医学 肺癌 转移 置信区间 癌症 淋巴管 内科学 淋巴血管侵犯 病理 相对风险 肿瘤科 免疫组织化学 胃肠病学
作者
Paolo Macchiarini,Gabriella Fontanini,Michael Hardin,Chuan‐Yu Hsu,D Bigini,S. Vignati,Raffaele Pingitore,Carlo Alberto Angeletti
出处
期刊:The Journal of Thoracic and Cardiovascular Surgery [American Association for Thoracic Surgery]

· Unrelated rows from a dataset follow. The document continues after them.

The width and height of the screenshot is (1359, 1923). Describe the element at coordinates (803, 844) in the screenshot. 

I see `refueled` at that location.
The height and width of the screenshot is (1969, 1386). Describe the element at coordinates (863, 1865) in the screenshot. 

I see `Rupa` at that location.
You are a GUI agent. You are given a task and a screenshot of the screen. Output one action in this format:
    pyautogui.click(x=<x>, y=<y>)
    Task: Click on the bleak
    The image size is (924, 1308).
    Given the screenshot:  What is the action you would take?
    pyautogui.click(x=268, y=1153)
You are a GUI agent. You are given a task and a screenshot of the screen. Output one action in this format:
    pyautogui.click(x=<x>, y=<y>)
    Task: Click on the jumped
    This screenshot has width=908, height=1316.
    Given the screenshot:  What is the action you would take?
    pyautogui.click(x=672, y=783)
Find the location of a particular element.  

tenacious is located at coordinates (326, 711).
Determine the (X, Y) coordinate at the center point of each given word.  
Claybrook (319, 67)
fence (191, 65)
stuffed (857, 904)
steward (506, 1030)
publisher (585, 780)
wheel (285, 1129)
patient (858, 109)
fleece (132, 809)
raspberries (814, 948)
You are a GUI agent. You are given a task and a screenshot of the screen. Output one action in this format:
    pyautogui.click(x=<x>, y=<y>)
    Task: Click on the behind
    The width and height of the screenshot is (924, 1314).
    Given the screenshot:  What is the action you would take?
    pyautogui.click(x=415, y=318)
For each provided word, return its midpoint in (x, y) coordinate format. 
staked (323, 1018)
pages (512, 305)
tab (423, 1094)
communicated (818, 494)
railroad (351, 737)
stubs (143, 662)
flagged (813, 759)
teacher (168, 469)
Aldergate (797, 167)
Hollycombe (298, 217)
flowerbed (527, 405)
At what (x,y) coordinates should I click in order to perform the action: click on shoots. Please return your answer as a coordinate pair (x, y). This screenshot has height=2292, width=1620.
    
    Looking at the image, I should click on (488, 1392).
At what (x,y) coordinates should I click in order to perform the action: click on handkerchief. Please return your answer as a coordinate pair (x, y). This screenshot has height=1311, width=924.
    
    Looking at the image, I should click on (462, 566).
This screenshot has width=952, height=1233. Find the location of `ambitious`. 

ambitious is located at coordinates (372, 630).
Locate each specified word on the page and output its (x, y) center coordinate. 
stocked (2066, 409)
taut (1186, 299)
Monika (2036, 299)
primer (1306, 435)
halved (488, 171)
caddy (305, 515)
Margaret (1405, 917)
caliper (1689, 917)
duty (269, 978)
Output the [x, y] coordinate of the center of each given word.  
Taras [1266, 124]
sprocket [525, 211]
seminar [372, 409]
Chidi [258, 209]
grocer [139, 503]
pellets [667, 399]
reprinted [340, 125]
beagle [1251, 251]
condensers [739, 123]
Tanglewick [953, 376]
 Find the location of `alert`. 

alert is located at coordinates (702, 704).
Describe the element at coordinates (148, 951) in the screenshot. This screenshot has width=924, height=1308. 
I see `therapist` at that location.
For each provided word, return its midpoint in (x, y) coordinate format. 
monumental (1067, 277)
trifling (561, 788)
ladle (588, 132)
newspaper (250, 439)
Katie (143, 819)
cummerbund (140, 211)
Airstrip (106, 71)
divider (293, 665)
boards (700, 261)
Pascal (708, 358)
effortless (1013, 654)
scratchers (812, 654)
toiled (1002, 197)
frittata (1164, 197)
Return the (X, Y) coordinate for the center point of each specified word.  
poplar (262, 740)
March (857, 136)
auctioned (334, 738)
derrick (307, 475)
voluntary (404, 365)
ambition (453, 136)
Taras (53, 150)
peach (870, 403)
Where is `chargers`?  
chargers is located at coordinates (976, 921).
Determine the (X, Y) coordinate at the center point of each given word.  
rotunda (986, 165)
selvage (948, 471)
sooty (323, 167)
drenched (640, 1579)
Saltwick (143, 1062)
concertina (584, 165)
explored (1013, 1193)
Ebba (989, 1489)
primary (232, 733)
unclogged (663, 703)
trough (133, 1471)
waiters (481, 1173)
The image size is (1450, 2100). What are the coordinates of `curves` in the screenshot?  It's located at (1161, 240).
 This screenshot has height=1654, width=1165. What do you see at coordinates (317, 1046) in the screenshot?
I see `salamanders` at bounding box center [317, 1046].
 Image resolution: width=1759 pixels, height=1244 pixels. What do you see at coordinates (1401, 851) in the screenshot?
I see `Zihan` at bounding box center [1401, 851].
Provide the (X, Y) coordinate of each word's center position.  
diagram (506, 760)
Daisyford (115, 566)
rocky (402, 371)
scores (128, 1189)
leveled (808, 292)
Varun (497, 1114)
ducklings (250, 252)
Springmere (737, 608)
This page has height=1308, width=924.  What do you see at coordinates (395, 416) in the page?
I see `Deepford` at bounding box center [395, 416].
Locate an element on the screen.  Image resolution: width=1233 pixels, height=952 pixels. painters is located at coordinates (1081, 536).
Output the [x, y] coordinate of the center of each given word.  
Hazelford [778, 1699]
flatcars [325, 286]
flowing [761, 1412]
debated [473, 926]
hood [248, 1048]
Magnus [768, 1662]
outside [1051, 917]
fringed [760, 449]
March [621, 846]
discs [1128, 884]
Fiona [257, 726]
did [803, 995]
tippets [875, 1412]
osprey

卷期号:106 (1): 80-88 被引量:116
标识
DOI:10.1016/s0022-5223(19)33743-2
摘要

The prognostic significance of traditional and newer tumor cell-related biologic parameters, like deoxyribonucleic acid ploidy (flow cytometry), proliferative activity (expression of proliferating cell nuclear antigen by immunohistochemistry), mitotic count, and intratumoral or peritumoral (or both) blood or lymphatic vessel invasion by tumor cells was investigated in 95 consecutive patients who had T1 N0 M0 non-small-cell lung cancer and who had operation alone between 1975 and 1985. The median follow-up for the entire group is now 8.3 years, and overall 5-, 10-, and 15-year-survivals were 75%, 69%, and 61%, respectively. Twenty-two patients died of either local (n = 3) or systemic (n = 19) recurrent non-small-cell lung cancer, 5 of non-cancer-related causes, 2 of new primary lung cancer, and 1 of an extrathoracic cancer. By multivariate analysis, blood vessel invasion by tumor cells (p = 0.0001) and mitotic count (p = 0.016) were independent predictors of survival; by contrast, the disease-free survival was influenced only by blood vessel invasion (p = 0.0004). The relative risk of death of recurrent non-small-cell lung cancer for low-risk patients (n = 79) was 13.3 (95% confidence interval, 6.1 to 28.7) times lower than that of high-risk patients (n = 16) (p < 0.0001). The relative risk of manifesting recurrent disease as distant metastasis for high-risk patients was 25.64 (95% confidence intervals, 8.4 to 77.6) times higher than that of their low-risk counterparts (p < 0.0001). These results provide a rationale for effective systemic adjuvant treatment in completely resected T1 N0 M0 non-small-cell lung cancer tailored to the individual patients' risk of development of recurrent non-small-cell lung cancer. (J Thorac Cardiovasc Surg 1993;106:80-9)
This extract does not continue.